DW and I plan to move to the Raleigh-Durham-Chapel Hill area in the next few years. To be perfectly honest, the lack of sailing/racing in the area is a major reason we don't move sooner rather than later. I haven't found much sailing around the area, but maybe someone here knows better?

I realize there's plenty of sailing along coastal NC like Oriental where I bought one of my boats years ago, but I am asking if there's any worthwhile inland lake sailing we should know about.



Lived there for quite a while. Lots of nice people, good sailors, whether you'd call it "worthwhile" is really far too dependent on personal taste.

http://www.carolinasailingclub.org

They sail at Lake Jordan which is about a half hour to 45min drive from most anywhere in the Raleigh-Chapel Hill-Durham area, and at Kerr Lake which is approx 1 1/2 hour drive from most anywhere ditto. Both lakes are surrounded by hills, but both are also controlled shore and have very little development. Very pretty places to spend a weekend!

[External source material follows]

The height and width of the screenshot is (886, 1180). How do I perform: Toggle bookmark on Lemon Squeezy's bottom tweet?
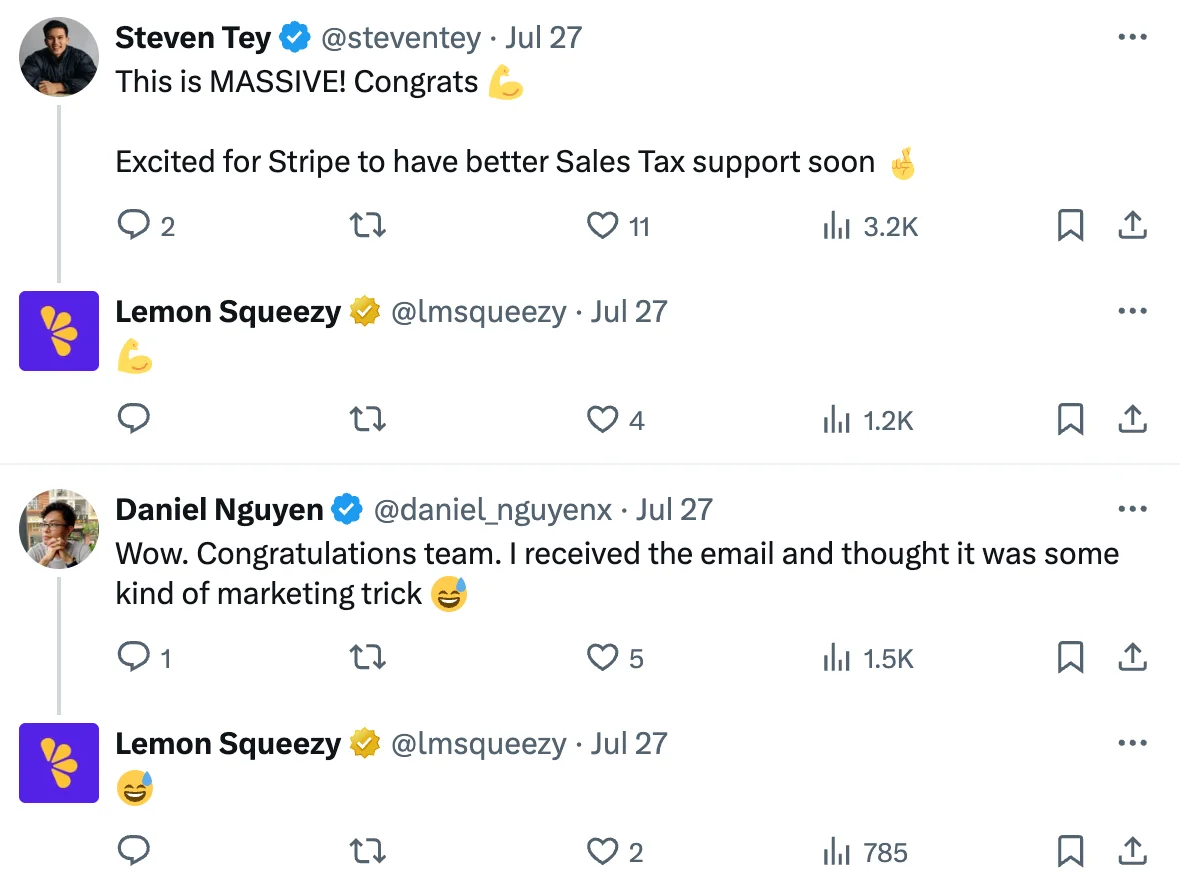click(x=1071, y=851)
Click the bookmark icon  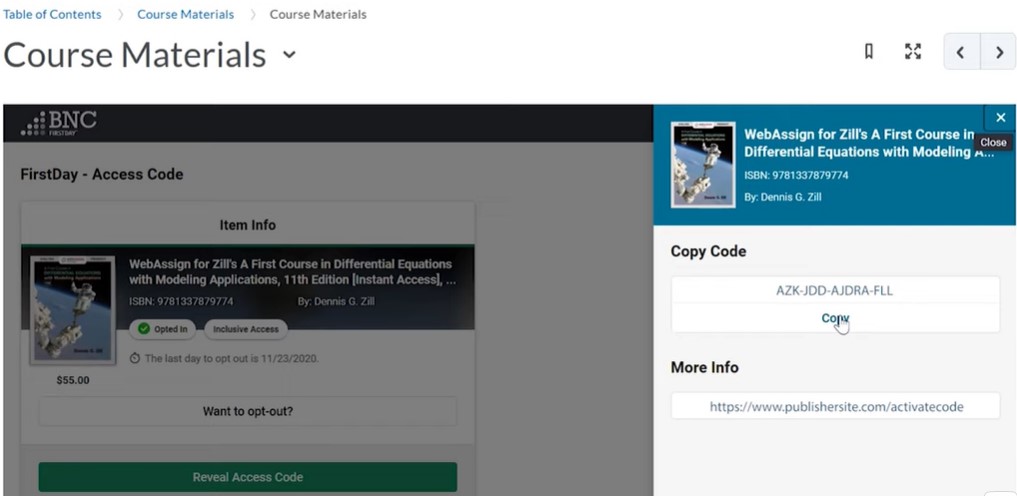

Jordan has a little over 1/2 mile circle of open water IIRC, at Kerr you have a bigger potential with somewhat over a 1 nm circle of open water.

Both Kerr Lake and Jordan have marinas with slips where you can keep a keelboat in the water, but IMHO it's not worth it unless you either have a keelboat you really can't live without. Part of the fun of having a centerboard one-design is that you can sail a bunch of different places including coming down to the coast where we live now.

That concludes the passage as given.